In the brand new Museum of Tolerance, highlights from the signing of the Abraham Accord played as the former president’s daughter and son-in-law, former Treasury Secretary Steve Mnuchin, former Secretary of State Mike Pompeo and other Trump administration alumni. Rich and potent on ceviche, steak, and lots of drinks.
At one of the many open bars – including NFL star Peyton Manning and FIFA president Gianni Infantino – giant, black-edged table lamps drape over a curious selection of guests.
The entire event had an “Alice in Wonderland” feel, as attendees fell through the glass and into an alternate reality, where Donald Trump was still the President of the United States and Benjamin Netanyahu was still the Prime Minister of Israel.
In theory, it was a launch party for the Friedman Center for Peace Through Strength, an organization founded by former US ambassador to Israel David Friedman, which seeks to advance the Abrahamic Agreement – a September 2020 deal, brokered by the US, To normalize relations between Israel and the United Arab Emirates, Bahrain, Sudan and Morocco.
In practice, it felt like a reelection of Trump, and a campaign event for Pompeo, who received an award in recognition of his work on the Abraham Accords, while strictly avoiding journalists.
Many attendees wished aloud that Pompeo would run for US president in 2024 – something he is reportedly considering, if Trump does not run again.
“We need to order Pompeo wine!” The wife of a diplomat at the bar said, upon learning that some of the drinks on offer were from Sagot Winery, located in an Israeli settlement in the West Bank, which last year named one of its reds after Pompeo.
Others were even more obvious.
Billionaire philanthropist Sylvan Adams, co-chair of the program, said, “Time ran out on the Trump administration, and we looked at some of your achievements in retrospect, but hopefully President Pompeo continues down that path.” He said he thought Pompeo and Abraham Accord architects would be the “more deserving” winners of this year’s Nobel Peace Prize.
The current leaders of the US and Israel, President Joe Biden and Prime Minister Naftali Bennett, probably did not exist. Just one serving member of the Israeli cabinet – Interior Minister Eylet Sheik – appeared in attendance.

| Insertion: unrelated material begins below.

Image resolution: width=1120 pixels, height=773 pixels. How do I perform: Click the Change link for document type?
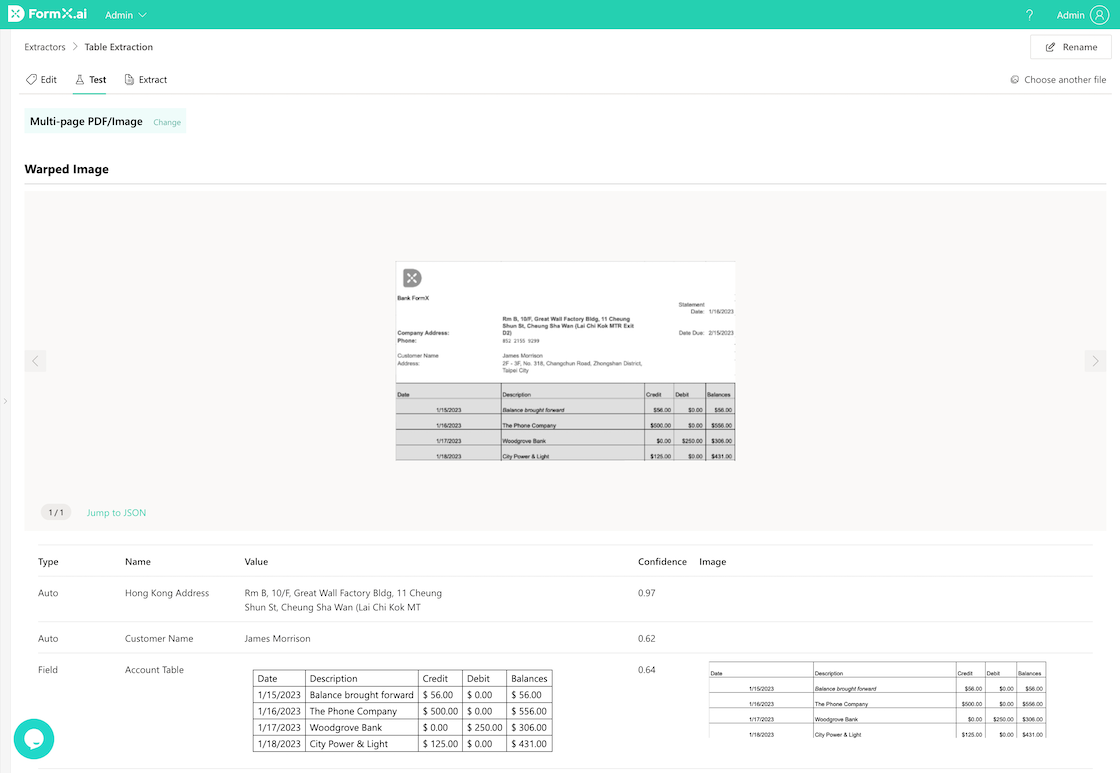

In a brief interview with CNN on the program, Friedman said he remained in close contact with Trump administration alumni who flew the program and that it was not difficult to get them to make the long trip to Israel. Kushner and Trump arrived at 4 a.m. on Monday and left the same evening.
“I love all these people: Jared, Ivanka, Mnuchin, Pompeo; we worked so closely together, we really liked each other – which is unusual, by the way, for administration in politics – And it’s good to see everyone here in Jerusalem,” he said.
Earlier in the day, Kushner, Trump, Netanyahu and others attended the launch of the Abraham Accord caucus in the Israeli parliament. The caucus, made up of more than 100 members of parliament, aims to work on measures that expand the Abrahamic Agreement.
And while the evening’s celebration appeared to be a toast to the Trump administration, the Knesset event experienced a Netanyahu campaign rally.
Almost every time the former Israeli PM’s name was mentioned, parts of the audience burst into applause. Whenever the names of Biden or Bennett came up, the same could not be said.
When Netanyahu arrived – halfway through the event – with wife Sarah, about a quarter of the audience gave a standing ovation, despite the fact that Morocco’s ambassador to Israel was in the middle of the speech at the time.
During his own address, Netanyahu cited excerpts from his book and earlier speeches to say that they completely determined how peace with Arab countries could be achieved.
Applauding the work done by the Trump administration to make such deals, Netanyahu said he believed he and Kushner, along with the rest of Trump’s team, “changed history.”
Just hours later Netanyahu, who took a page out of the former president’s playbook on how to treat his successor, lashed out at Bennett from the Knesset platform, saying he was “not a real prime minister.”
For both Netanyahu and the Trump crew, it was a day spent reminiscing about the glories of the past, and looking forward to – perhaps – what might happen again.